Nun gibt es ja neben dem Single weitere Haushaltskonstellationen, die den zu erreichenden Bruttostundenlohn nach oben treiben. Hier die Zusammenfassung der relevanten Werte für den Bundesdurchschnitt (und immer mitlaufend in Klammern die Werte für einen Arbeitnehmer in München bei Durchschnittsmiete und bei Neumiete):

=> Alleinverdiener in einem Paar-Haushalt ohne Kinder: 10,18 Euro (11,63 Euro/13,23 Euro)
=> Alleinverdiener  bei einem Ehepaar mit einem Kind: 10,65 Euro (14,29 Euro/16,49 Euro)

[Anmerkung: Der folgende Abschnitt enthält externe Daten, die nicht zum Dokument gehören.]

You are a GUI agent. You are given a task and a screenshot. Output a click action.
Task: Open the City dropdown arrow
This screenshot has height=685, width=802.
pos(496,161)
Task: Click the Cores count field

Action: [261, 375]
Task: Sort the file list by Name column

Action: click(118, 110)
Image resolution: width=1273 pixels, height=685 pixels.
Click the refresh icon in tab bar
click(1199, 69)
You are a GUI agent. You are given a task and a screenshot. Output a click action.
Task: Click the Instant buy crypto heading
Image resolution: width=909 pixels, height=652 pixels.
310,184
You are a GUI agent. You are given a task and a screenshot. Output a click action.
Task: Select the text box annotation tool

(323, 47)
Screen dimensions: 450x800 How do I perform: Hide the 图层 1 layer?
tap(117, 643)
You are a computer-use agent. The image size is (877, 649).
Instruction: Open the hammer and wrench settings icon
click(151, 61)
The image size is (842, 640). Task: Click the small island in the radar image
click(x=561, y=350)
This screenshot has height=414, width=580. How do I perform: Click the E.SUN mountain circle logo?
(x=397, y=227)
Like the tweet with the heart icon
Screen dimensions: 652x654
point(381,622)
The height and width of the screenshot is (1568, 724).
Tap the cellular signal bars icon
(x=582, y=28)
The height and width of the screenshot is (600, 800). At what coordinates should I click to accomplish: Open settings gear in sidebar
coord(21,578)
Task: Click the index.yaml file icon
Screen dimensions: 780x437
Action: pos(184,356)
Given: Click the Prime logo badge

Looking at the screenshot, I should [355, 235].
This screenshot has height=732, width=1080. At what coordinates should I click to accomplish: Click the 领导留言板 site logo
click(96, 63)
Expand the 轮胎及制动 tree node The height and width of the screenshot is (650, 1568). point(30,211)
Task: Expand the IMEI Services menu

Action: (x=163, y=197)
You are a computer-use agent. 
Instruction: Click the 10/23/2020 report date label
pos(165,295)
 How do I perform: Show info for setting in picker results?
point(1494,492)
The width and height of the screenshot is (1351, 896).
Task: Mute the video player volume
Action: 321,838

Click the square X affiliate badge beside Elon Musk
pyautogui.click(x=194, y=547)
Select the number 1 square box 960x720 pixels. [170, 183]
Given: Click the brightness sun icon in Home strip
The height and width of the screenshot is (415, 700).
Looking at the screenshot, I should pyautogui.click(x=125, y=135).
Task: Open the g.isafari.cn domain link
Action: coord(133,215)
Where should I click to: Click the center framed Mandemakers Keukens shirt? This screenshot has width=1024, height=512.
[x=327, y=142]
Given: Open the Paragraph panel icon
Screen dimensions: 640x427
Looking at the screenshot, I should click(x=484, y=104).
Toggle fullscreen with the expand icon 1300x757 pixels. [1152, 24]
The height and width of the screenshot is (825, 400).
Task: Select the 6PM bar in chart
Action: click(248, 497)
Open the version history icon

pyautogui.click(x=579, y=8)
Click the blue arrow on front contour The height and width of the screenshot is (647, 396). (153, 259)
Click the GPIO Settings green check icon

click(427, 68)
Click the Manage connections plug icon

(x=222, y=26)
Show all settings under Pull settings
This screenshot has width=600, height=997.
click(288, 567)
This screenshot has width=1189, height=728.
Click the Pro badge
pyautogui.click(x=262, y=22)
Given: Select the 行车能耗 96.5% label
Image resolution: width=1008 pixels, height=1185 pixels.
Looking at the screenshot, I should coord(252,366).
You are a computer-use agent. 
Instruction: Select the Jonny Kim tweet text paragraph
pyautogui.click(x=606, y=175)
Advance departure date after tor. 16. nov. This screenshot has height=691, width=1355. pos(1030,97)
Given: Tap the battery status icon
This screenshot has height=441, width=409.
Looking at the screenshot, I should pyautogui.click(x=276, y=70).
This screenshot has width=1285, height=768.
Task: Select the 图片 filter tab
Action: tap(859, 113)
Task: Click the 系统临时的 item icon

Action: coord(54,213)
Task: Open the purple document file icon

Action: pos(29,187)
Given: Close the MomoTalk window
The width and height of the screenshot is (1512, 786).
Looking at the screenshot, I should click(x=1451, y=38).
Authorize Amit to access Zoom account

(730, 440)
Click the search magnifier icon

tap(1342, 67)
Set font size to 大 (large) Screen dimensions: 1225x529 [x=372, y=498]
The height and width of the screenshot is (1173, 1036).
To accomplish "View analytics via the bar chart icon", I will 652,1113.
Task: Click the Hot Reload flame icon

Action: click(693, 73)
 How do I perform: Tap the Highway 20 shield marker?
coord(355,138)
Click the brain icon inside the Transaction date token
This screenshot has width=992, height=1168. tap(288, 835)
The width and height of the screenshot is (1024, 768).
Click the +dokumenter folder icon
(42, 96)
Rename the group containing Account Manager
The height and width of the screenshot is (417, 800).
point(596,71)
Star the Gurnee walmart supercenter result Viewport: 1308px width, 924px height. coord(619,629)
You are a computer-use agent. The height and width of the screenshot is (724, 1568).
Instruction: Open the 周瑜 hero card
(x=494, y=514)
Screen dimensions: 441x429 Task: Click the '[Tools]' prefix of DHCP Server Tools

Diese Werte werden jetzt offensichtlich verglichen mit den Befunden über die durchschnittlichen Stundenlöhne im Niedriglohnsektor, die das IAQ regelmäßig auf der Basis einer Auswertung der SOEP-Daten veröffentlicht. Daraus soll sich dann das folgende Ergebnis ergeben:
»Derzeit stocken gut 1,3 Millionen Menschen ihren Verdienst mit Hartz IV auf. Etwa ein Viertel oder mehr als 300.000 haben eine Vollzeitstelle. Bäcker hat ermittelt, dass deren Zahl mindestens doppelt so hoch sein müsste«, schreibt Öchsner in seinem Artikel, wobei sich das aus den Berechnungsunterlagen, die vom IAQ veröffentlicht wurden, nicht auf Anhieb erschließt, wie man auf diesen Wert kommt. Gerhard Bäcker spricht von einer „hohen Dunkelziffer“ bei den aufstockungsberechtigten Nicht-Aufstockern.

»Das mag daran liegen, dass viele von ihren Ansprüchen und den komplexen Gesetzesregeln nichts wissen. Viele dürften aber auch den Weg zum Amt scheuen und lieber eiserne Ausgabendisziplin halten oder Überstunden schieben, als den Staat um Hilfe zu bitten«, so die Schlussfolgerung von Thomas Öchsner in seinem Beitrag.